What you should do:
With the exception of the pictures, write out the data below precisely.

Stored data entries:
[Start of section]

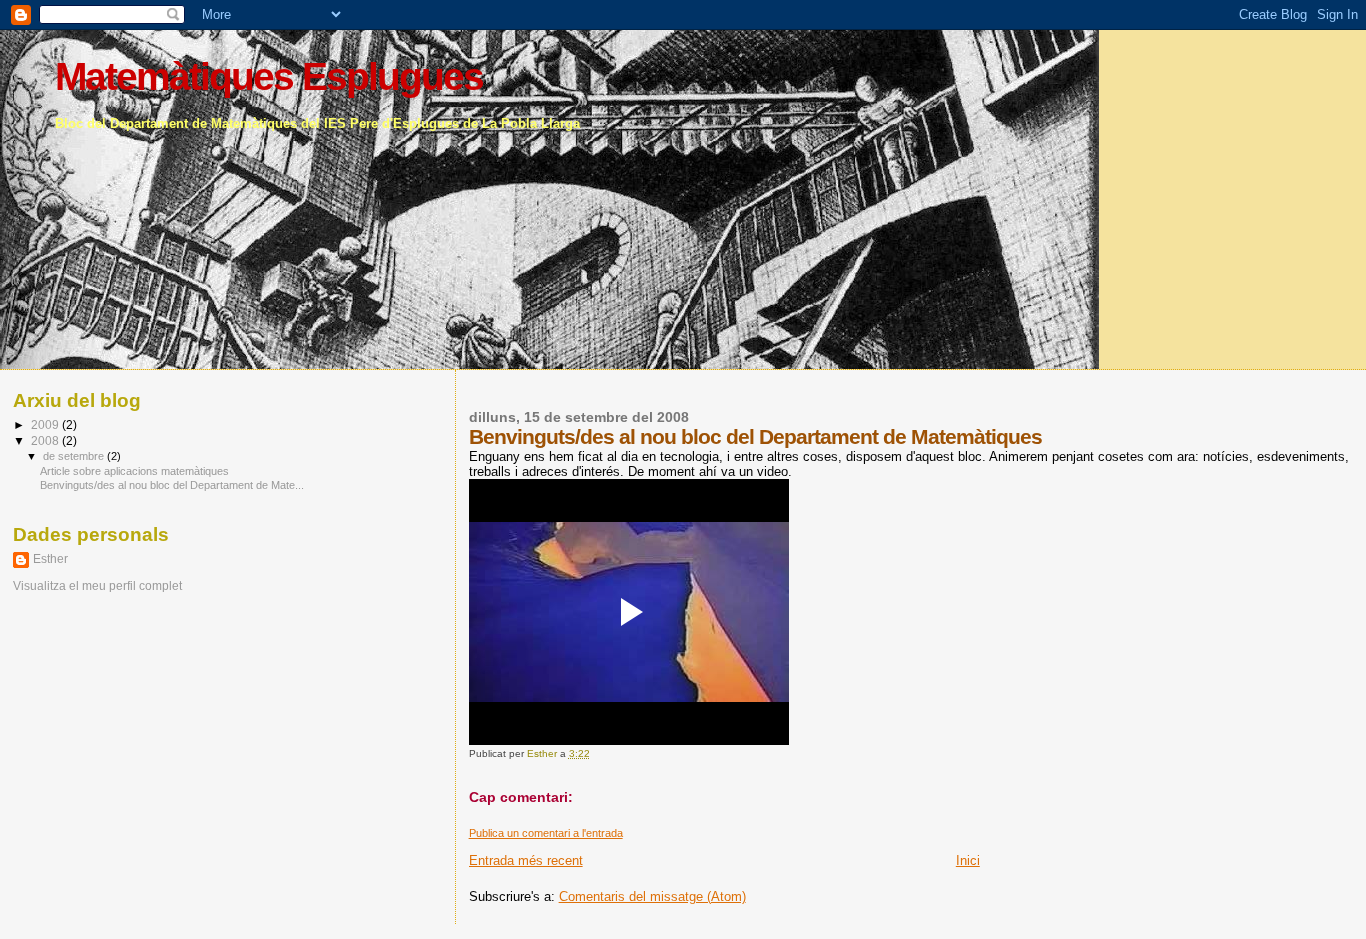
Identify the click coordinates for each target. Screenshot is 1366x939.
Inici (968, 860)
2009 (46, 424)
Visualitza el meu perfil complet (97, 586)
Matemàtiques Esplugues (269, 76)
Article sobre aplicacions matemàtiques (134, 471)
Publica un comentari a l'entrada (546, 833)
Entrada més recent (526, 860)
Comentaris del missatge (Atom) (652, 896)
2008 (46, 440)
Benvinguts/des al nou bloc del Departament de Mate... (172, 485)
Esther (50, 559)
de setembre (75, 456)
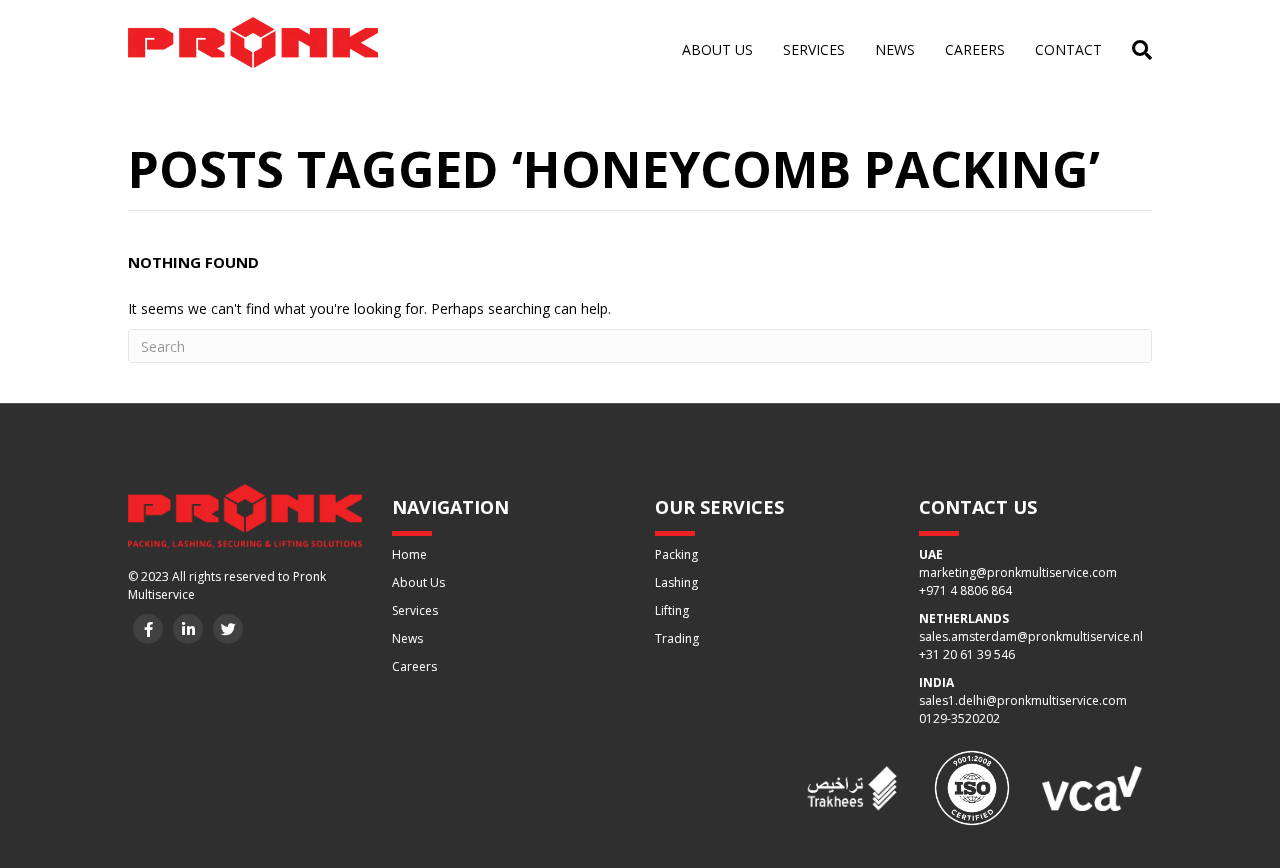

[End of section]

Reply:
Identify the click coordinates for each target. Screenshot is 1366x939.
Inici (968, 860)
2009 (46, 424)
Visualitza el meu perfil complet (97, 586)
Matemàtiques Esplugues (269, 76)
Article sobre aplicacions matemàtiques (134, 471)
Publica un comentari a l'entrada (546, 833)
Entrada més recent (526, 860)
Comentaris del missatge (Atom) (652, 896)
2008 (46, 440)
Benvinguts/des al nou bloc del Departament de Mate... (172, 485)
Esther (50, 559)
de setembre (75, 456)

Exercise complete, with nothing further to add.